Tuesday, November 14, 2006

I was a lazy dumbass - the tyranny of the macros

I've been further fiddling with the program I talked about HERE.

This time I took a critical look at a bunch of C preprocessor macros I wrote back in the early 1990's. The problem with macros of course is that they get expanded into something. That "something" winds up getting slathered throughout the code and if not carefully considered can result in substantial code bloat. In this case I wrote about 10 new lines of code, twiddled the macros a bit and saw the size of the test suite plunge by about 4K. That's a pretty tidy reduction for a whole 10 LOC worth of new code.

It takes a pretty smart compiler to factor all the replicated junk out and pull it into an internally generated function -- and even then its only going to happen if you've chosen some aggressive space optimization options. Many compilers aren't all that aggressive about space optimizations to begin with because compiler reviewers and benchmarks focus mainly on speed rather than generated code size and often think they're smarter than YOU the programmer are and do things behind your back to actively subvert you if you do happen to want smaller rather than faster code.

4 comments:

Purple Avenger said...

Its mostly a hobby now with me.

I enjoy hacking on stuff like the Linux kernel and device drivers, and laughing heartily at some of the code GCC generates. You might call that stuff a target rich environment ;->

I spent 10 years of my career at IBM doing a test (and performance) work. Some of this stuff around these days is flat out amateur.

§ **DATASET CONTENT**
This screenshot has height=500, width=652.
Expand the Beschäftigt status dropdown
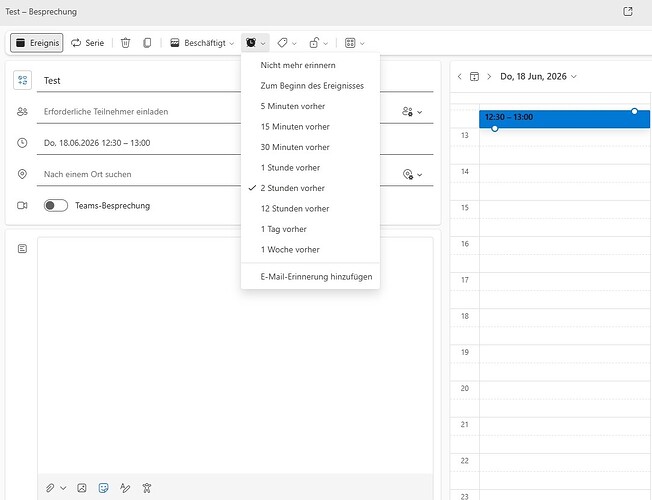[202, 43]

§ **EXERCISE DESCRIPTION**
Copy out the whole blog post on C preprocessor macros and code bloat word for word, from its date line through the last line of the comment.

§ **RESULT**
Tuesday, November 14, 2006

I was a lazy dumbass - the tyranny of the macros

I've been further fiddling with the program I talked about HERE.

This time I took a critical look at a bunch of C preprocessor macros I wrote back in the early 1990's. The problem with macros of course is that they get expanded into something. That "something" winds up getting slathered throughout the code and if not carefully considered can result in substantial code bloat. In this case I wrote about 10 new lines of code, twiddled the macros a bit and saw the size of the test suite plunge by about 4K. That's a pretty tidy reduction for a whole 10 LOC worth of new code.

It takes a pretty smart compiler to factor all the replicated junk out and pull it into an internally generated function -- and even then its only going to happen if you've chosen some aggressive space optimization options. Many compilers aren't all that aggressive about space optimizations to begin with because compiler reviewers and benchmarks focus mainly on speed rather than generated code size and often think they're smarter than YOU the programmer are and do things behind your back to actively subvert you if you do happen to want smaller rather than faster code.

4 comments:

Purple Avenger said...

Its mostly a hobby now with me.

I enjoy hacking on stuff like the Linux kernel and device drivers, and laughing heartily at some of the code GCC generates. You might call that stuff a target rich environment ;->

I spent 10 years of my career at IBM doing a test (and performance) work. Some of this stuff around these days is flat out amateur.